Les Ukrainiens tentent de se dissocier de la Russie depuis plus d’un siècle, mais elle a toujours refusé de lâcher prise, écrit l’historien Keith Lowe. Il considère les tensions historiques du conflit d’aujourd’hui…

Two boys uncover a cache of food during Ukraine’s Holodomor famine, c1934

Il n’y a rien de nouveau dans le tensions entre la Russie et l’Ukraine. Les Ukrainiens tentent de se dissocier de la Russie depuis plus d’un siècle, mais elle a toujours refusé de lâcher prise.

Au début du 20ème siècle, l’Ukraine d’aujourd’hui était divisée entre les empires russe et austro-hongrois. La partie russe était officiellement connue à Moscou sous le nom de “Petite Russie” et a été soumise à une série de mesures répressives pour la maintenir ainsi. Lorsque les Ukrainiens ont commencé à s’agiter pour une plus grande autonomie en 1906, le tsar Nicolas II a réagi en arrêtant des militants ukrainiens.

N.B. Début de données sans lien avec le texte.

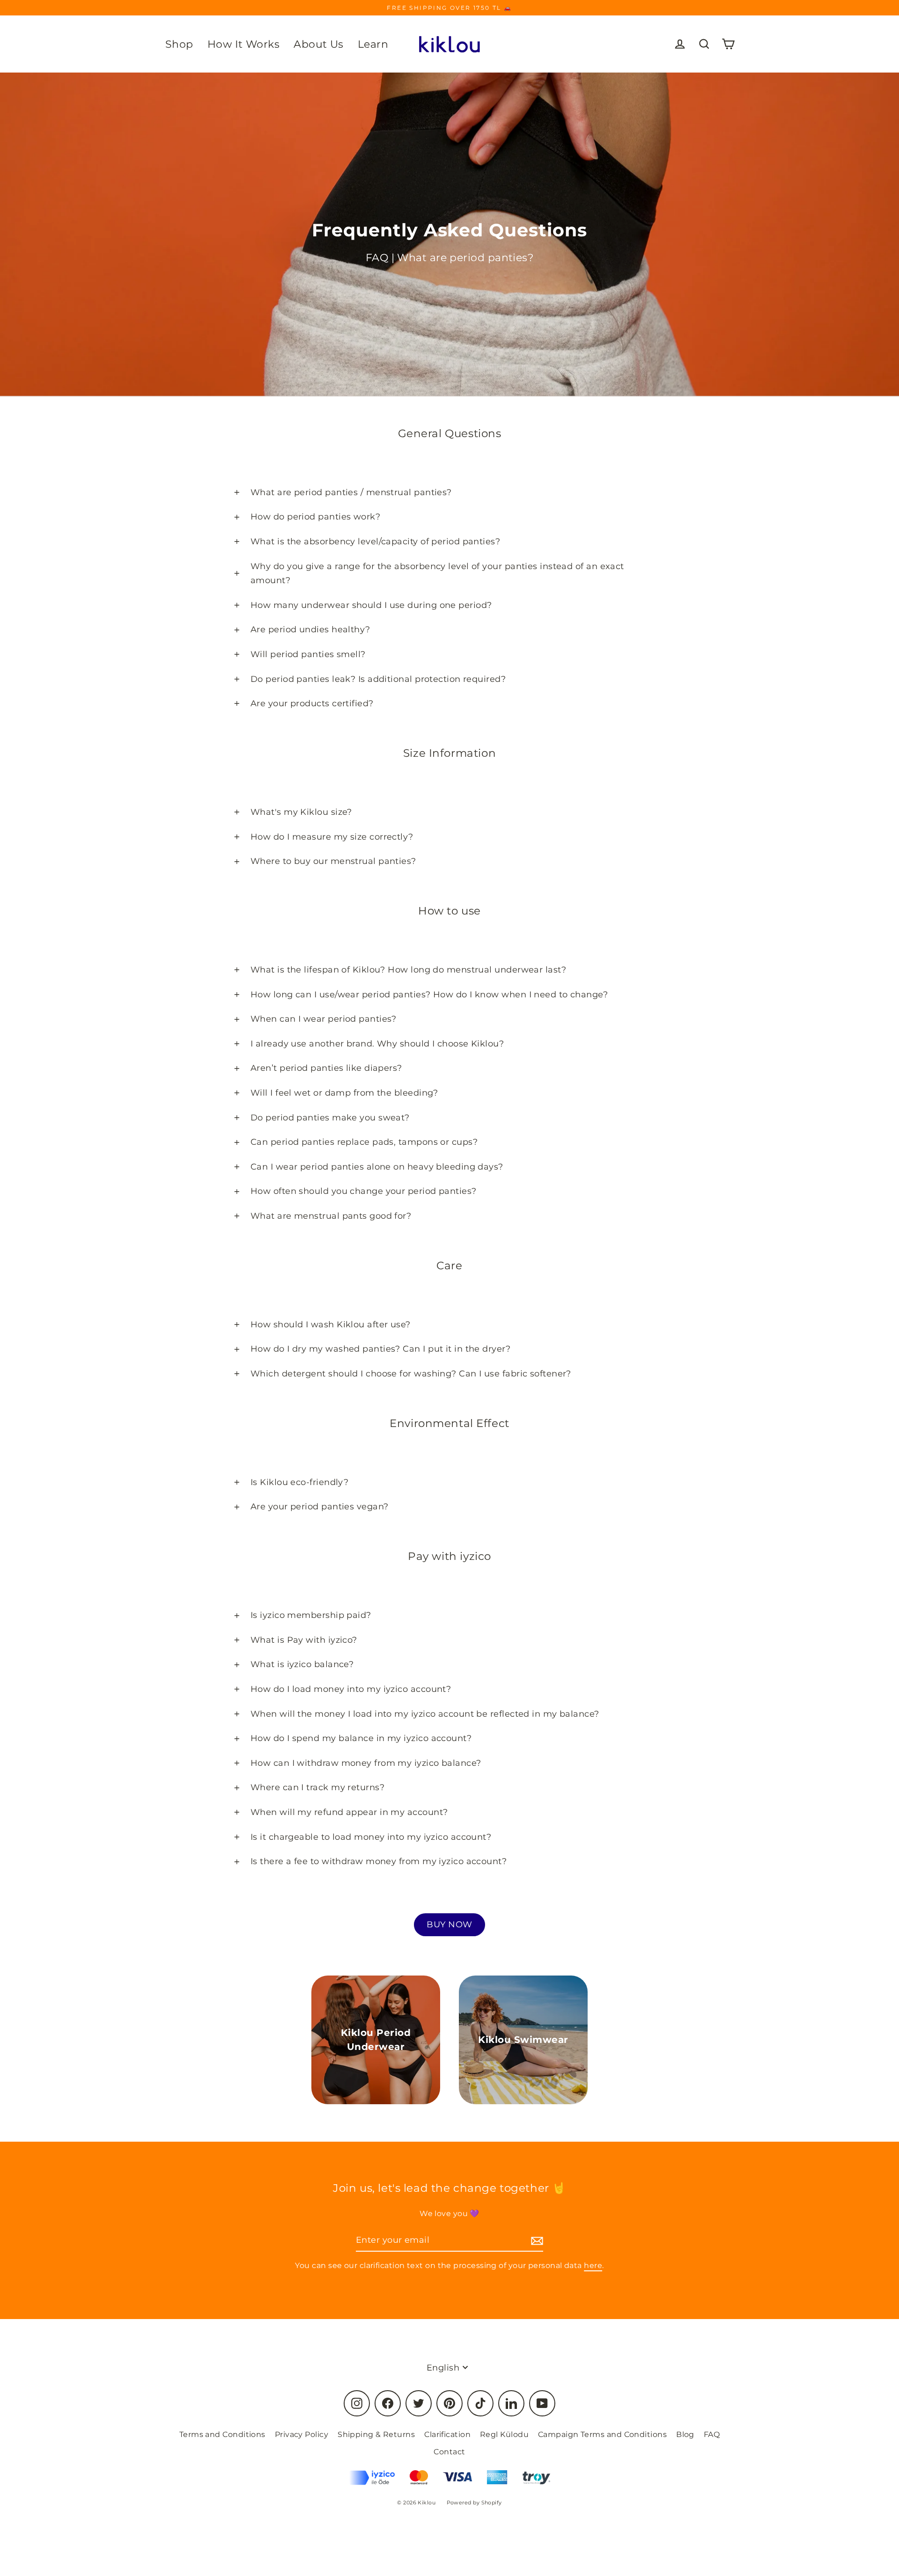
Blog (685, 2434)
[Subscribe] (535, 2240)
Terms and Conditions (222, 2434)
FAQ (712, 2434)
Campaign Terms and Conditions (602, 2434)
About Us (319, 44)
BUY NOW (449, 1924)
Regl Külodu (504, 2434)
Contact (449, 2451)
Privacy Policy (301, 2434)
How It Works (243, 44)
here (593, 2265)
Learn (373, 44)
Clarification (447, 2434)
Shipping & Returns (376, 2434)
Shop (179, 44)
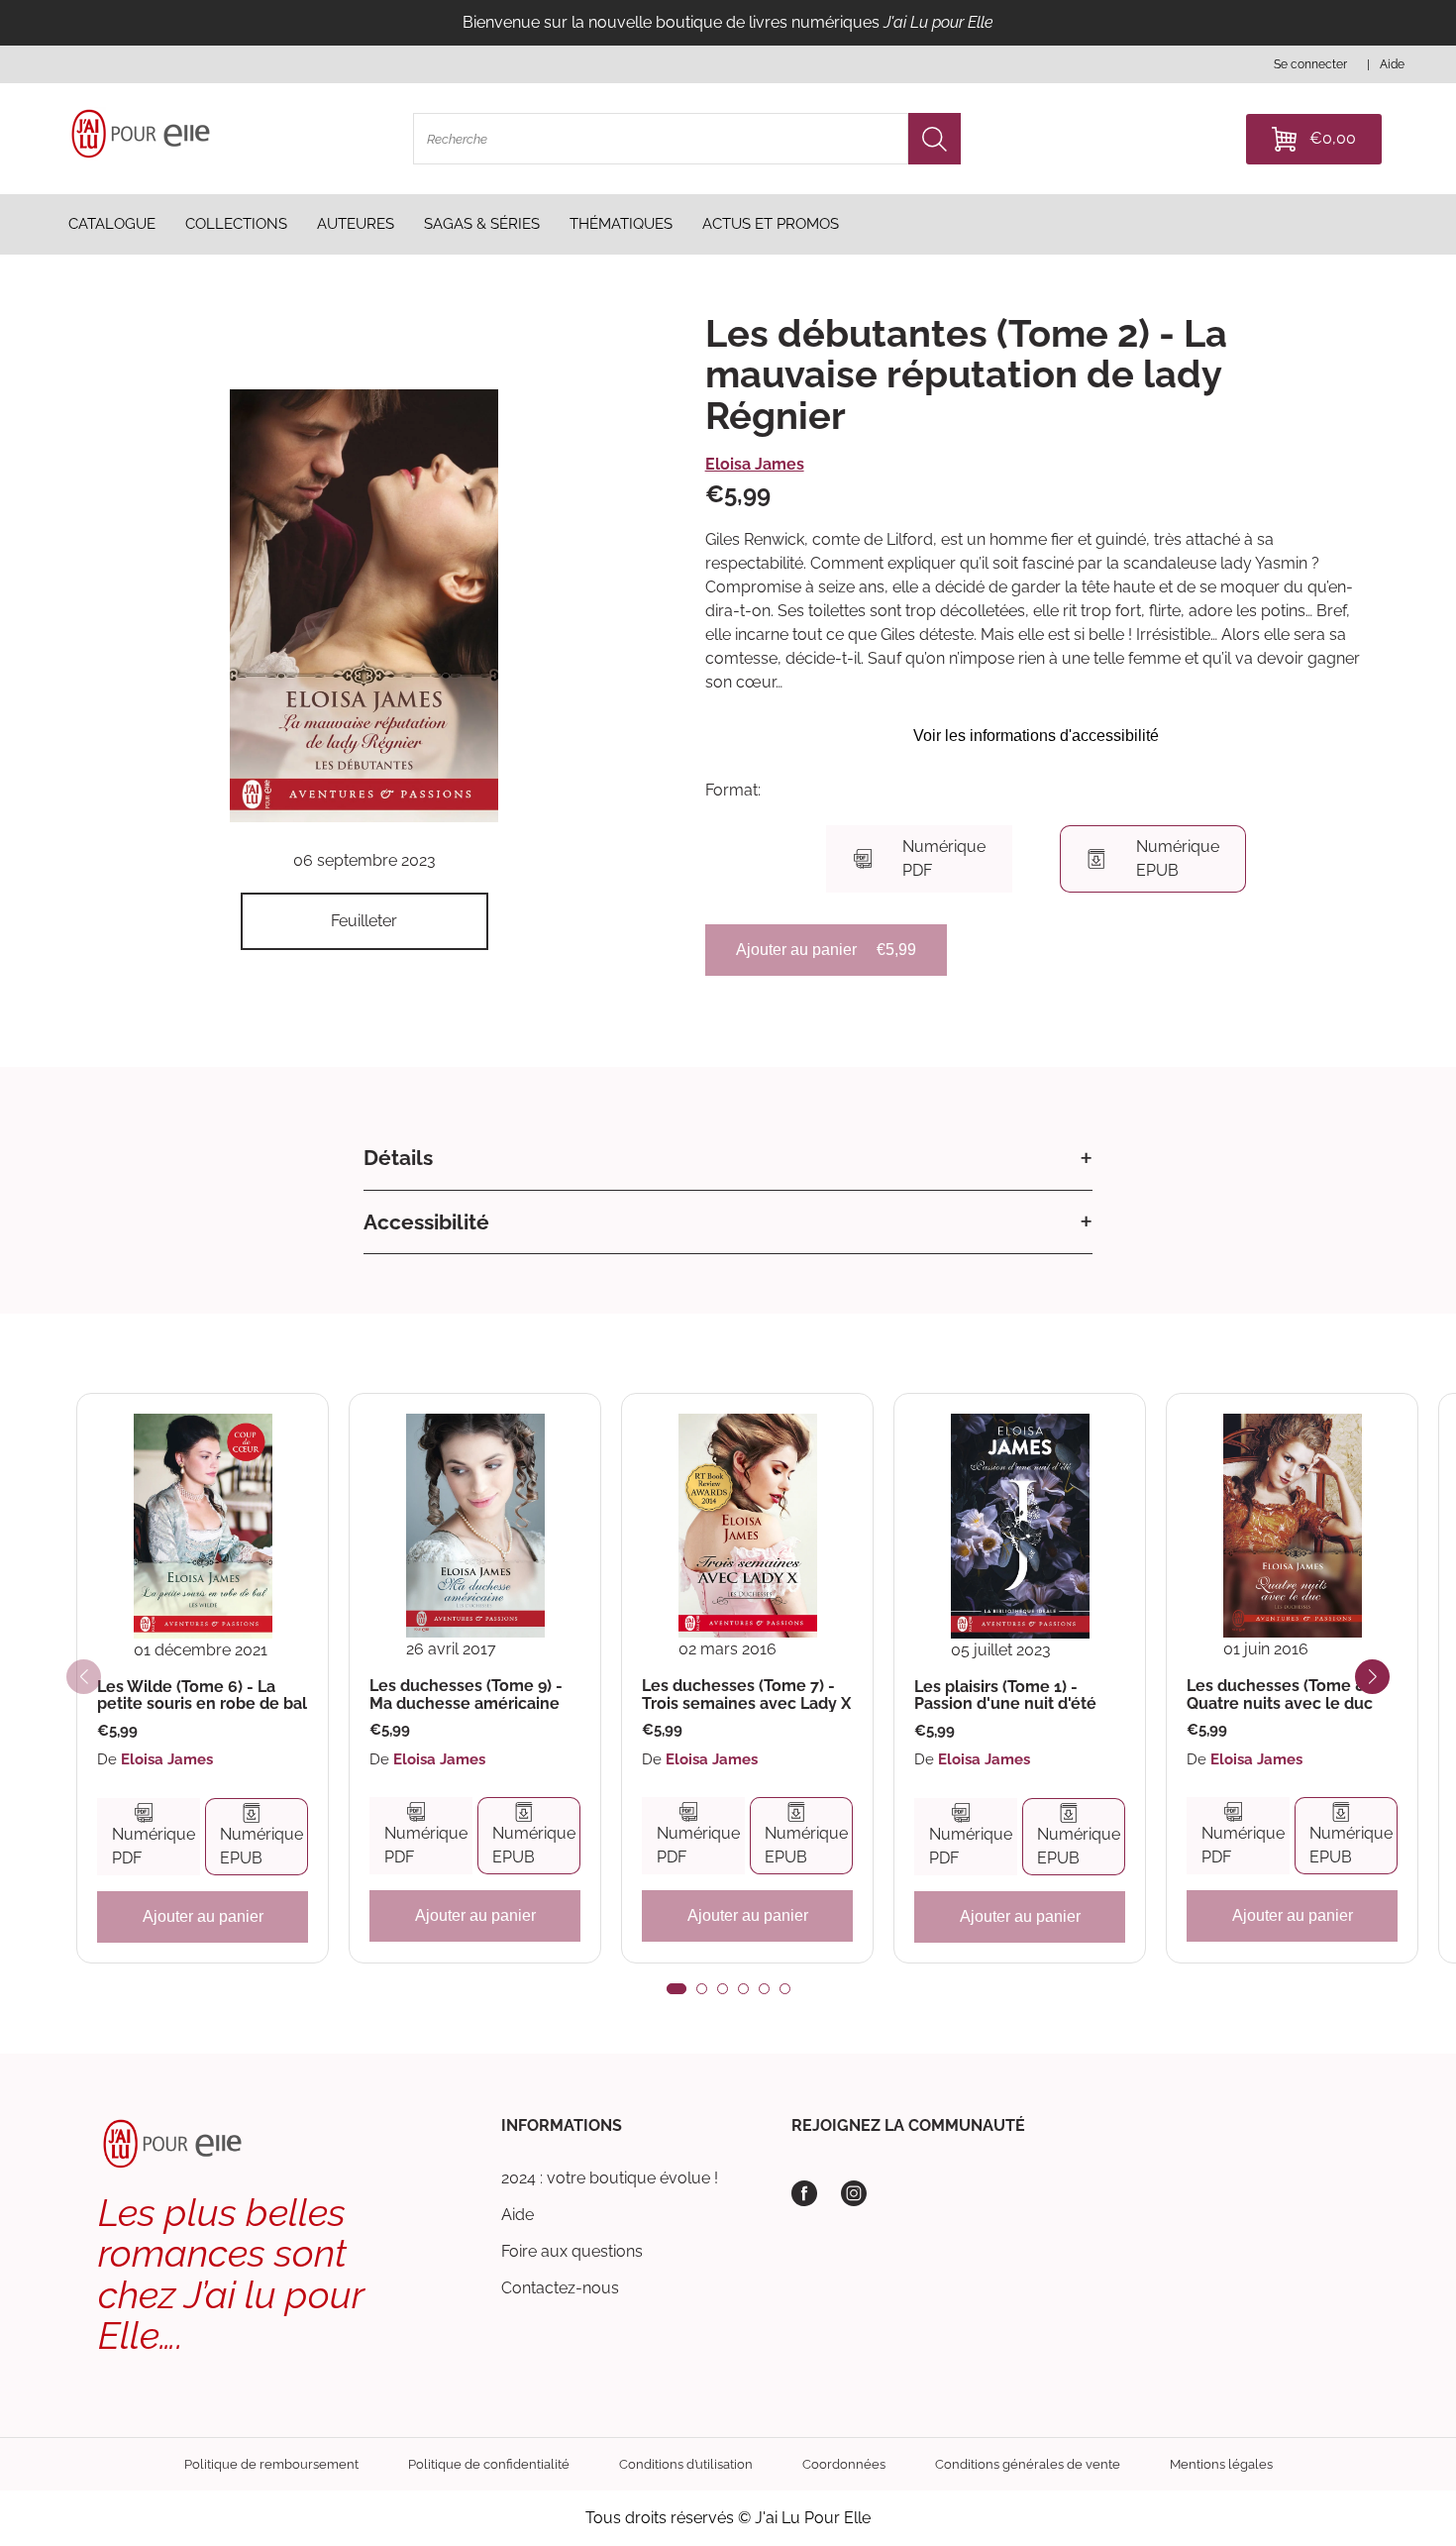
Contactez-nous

À la suite de la Première Guerre Mondiale et la Révolution russe, les nationalistes ukrainiens ont de nouveau essayé: ils ont annoncé leur indépendance et levé une armée pour essayer de la protéger. Dans les guerres civiles, ethniques et de classe qui ont suivi, la nouvelle armée ukrainienne a perdu des deux côtés. À l’ouest, ils ont perdu contre les Polonais, qui ont annexé de grandes parties des régions de Volhynie et de Galice. À l’est, ils ont perdu contre les bolcheviks, qui ont forcé la majeure partie de l’Ukraine à rejoindre l’Union soviétique. Sur le papier, l’Ukraine était désormais une république autonome, mais elle était toujours contrôlée de manière centralisée depuis Moscou. Dans les années 1930, il a été soumis à la fois à la terreur stalinienne et à l’Holodomor, une famine causée par l’homme qui a fait des millions de morts.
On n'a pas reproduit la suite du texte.